Y Gododdin is also the earliest surviving text to contain a reference to King Arthur.

External links to Y Gododdin[]

Continuity with earlier novels[]

Castellum, the long-abandoned Roman fort in which Prosper and company camp in chapter 9, "Ordeal by Wakefulness", is the setting of Sutcliff's 1980 novel Frontier Wolf, set in the territory of the Votadini (the Latin name for the Gododdin) in the mid-4th century CE, 250 years before The Shining Company. In the 1989 essay "History and Time", Sutcliff quoted the two books' descriptions of the standing stone to illustrate the "spider-threads" of continuity between her novels.

The figure of Artos the Bear (or King Arthur), a North Welsh leader of three hundred cavalrymen Companions who held back the Saxons, is the protagonist of Sutcliff's 1963 novel for adults Sword at Sunset, set a hundred years before The Shining Company.

Quondam et Futurus interview[]

Sutcliff discussed The Shining Company in a 1991 interview with John Withrington published in the Arthurian journal Quondam et Futurus (Vol. 1, No. 4):

JW In The Shining Company there’s a definite feeling of transition: one of the characters remarks that King Mynyddog is “not Artos,” but while Sword at Sunset ends on a fundamentally hopeful note, this book has the lone survivors leave for Constantinople.
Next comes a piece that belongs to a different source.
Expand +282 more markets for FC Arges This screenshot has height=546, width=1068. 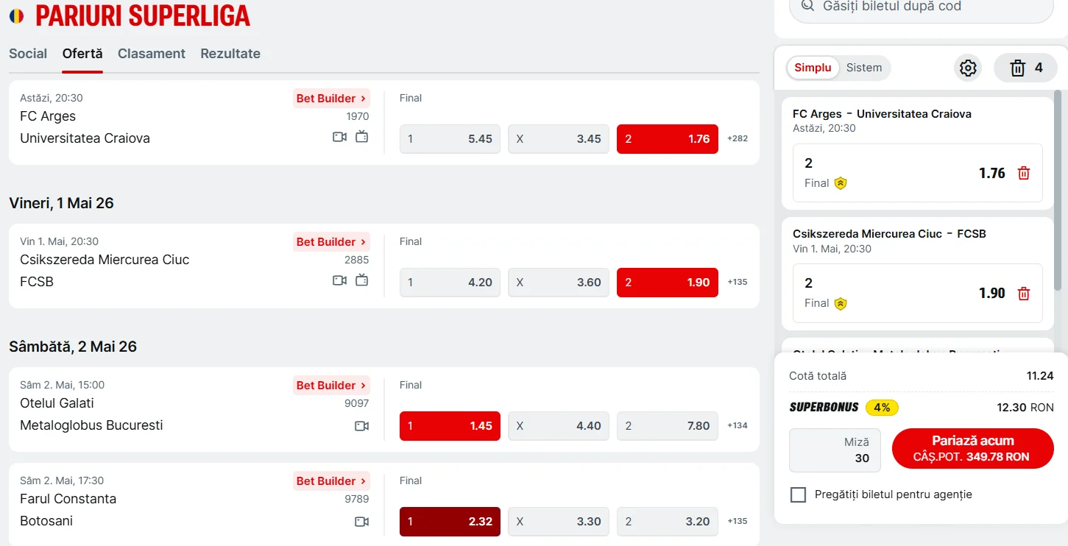point(738,138)
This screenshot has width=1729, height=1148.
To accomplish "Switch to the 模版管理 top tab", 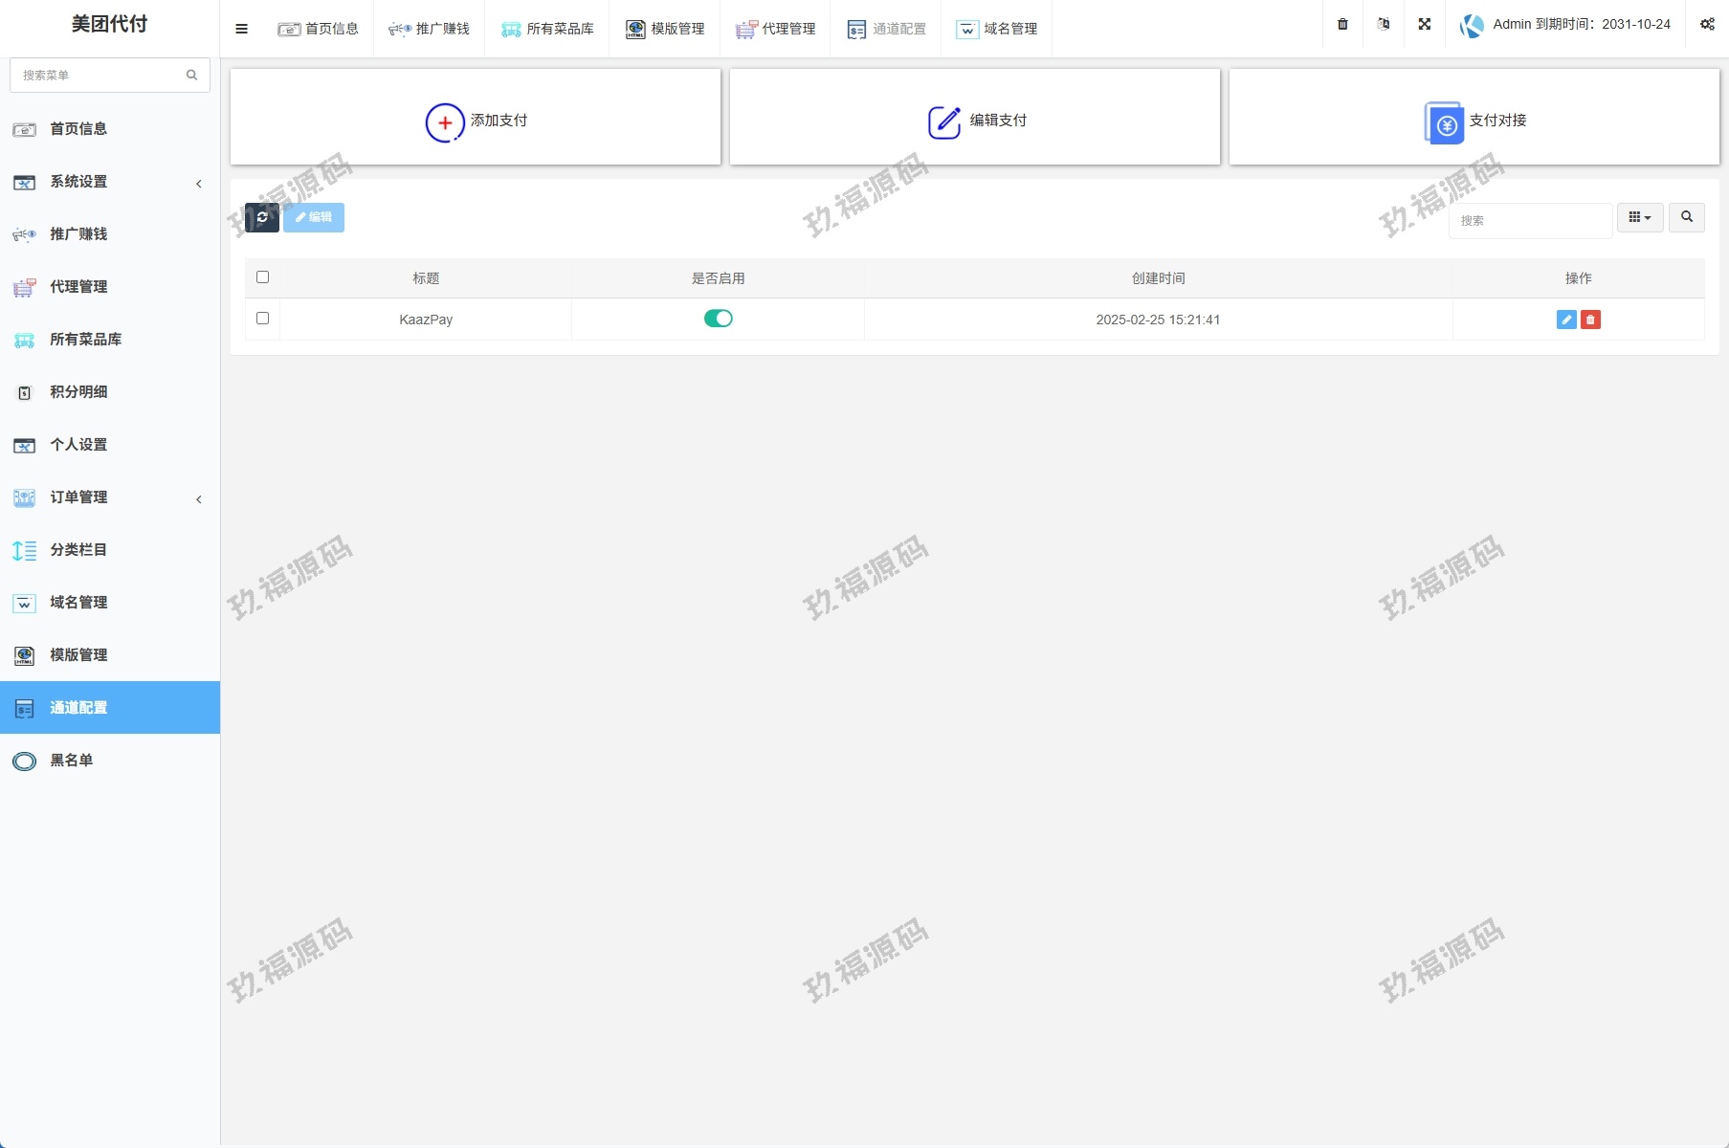I will coord(665,29).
Does this represent a grimmer, more pessimistic outlook on your work in the years which divide the two books?

RS I don’t think so really, but I think on that particular occasion…I enter very much into the background, and this, I think, is a darker, smaller background, and it wouldn't have as much “blending” into other civilisations, other ways of life. The characters are much more bounded by what they themselves see as happening. And it was pretty dark in the North at that time. Whereas Arthur I think I made into a chap with a very long sight, with a feeling that there was a light coming back from the end of the tunnel.

JW The Shining Company has a very much more claustrophobic kind of atmosphere.

RS Yes. Well that’s it, they're just not very aware of the rest of the world.

JW I thought it interesting that in Sword at Sunset the sons of enemies could play together, that there was still some hope, but one never gets that feeling in The Shining Company.

RS No. But that’s, as I say, because of them, not because of me.

Publication history[]

In English:

  1. London : Bodley Head, 1990.[1]
  2. Arrow (Random Century Group), 1991.[2]
  3. New York : Farrar Straus Giroux, 1992.[3]
  4. London : Random House Children's Books, 1994.[4]
  5. London : Red Fox, 2004.[5]
  6. London : RHCP Digital, 2013.[6]

In translation:

  1. Aneirin no uta: Keruto no ikusa no monogatari. Japanese by Hiroko Honma. 小峰書店, 2002.[7]
  2. Die glorreichen Dreihundert. German by Astrid von dem Borne. Cover illustration by John F. Martin. Stuttgart : Verlag Freies Geistesleben, 2011.[8]